On se réjouit, il faut le dire, qu’Hollywood s’intéresse enfin aux laissées pour compte du rêve américain. Représenter Priscilla, c’est volontairement occulter Presley. Mieux encore, le représenter pour ce qu’il a aussi été : pédophile, manipulateur, parfois violent. Autant de « héros masculins » réduits en « figures grimées, empêchées, vieillies ou amochées », comme l’expliquait très justement la critique Lucile Commeaux sur les ondes de France Culture.

Pour autant, même si elle rend justice à cette oubliée de la grande histoire, Sofia Coppola loupe la marche de la fin de son film.

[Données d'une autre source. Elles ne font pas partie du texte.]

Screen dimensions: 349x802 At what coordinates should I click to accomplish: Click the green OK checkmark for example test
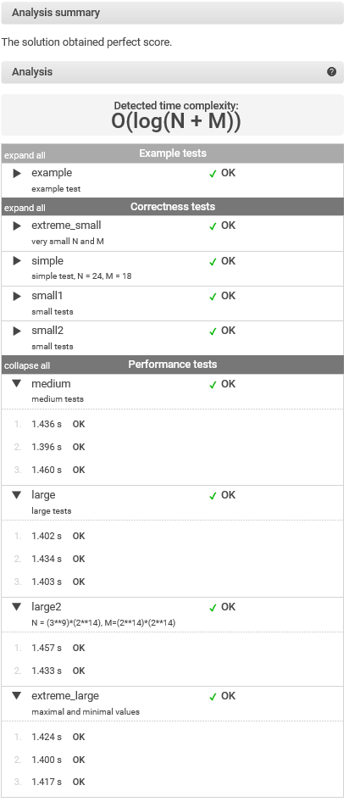click(213, 174)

En cause, la construction du récit, qui se revendique non-linéaire. Pour résumer : une longue partie sur « l’avant », jusqu’à la vie conjugale, une autre, toute aussi longue, sur l’existence à Graceland. Puis, tandis que Priscilla, devenue mère, devient peu à peu une amoureuse frustrée et trompée, l’émancipation advient sans aucune forme d’explication. Tandis qu’elle a passé toute sa vie en captivité sans fréquenter personne d’autre qu’Elvis et sa famille, Priscilla se met au taekwondo, lorgne sur son professeur, se fait quelques amies. C’est cette prise de conscience cruciale, ce petit détail anodin, que l’on espérait voir à l’écran. Ou comment l’on passe du statut de prisonnière à celui de femme libre. Toute l’histoire de Priscilla reposait dans ce petit moment, pourtant si grand.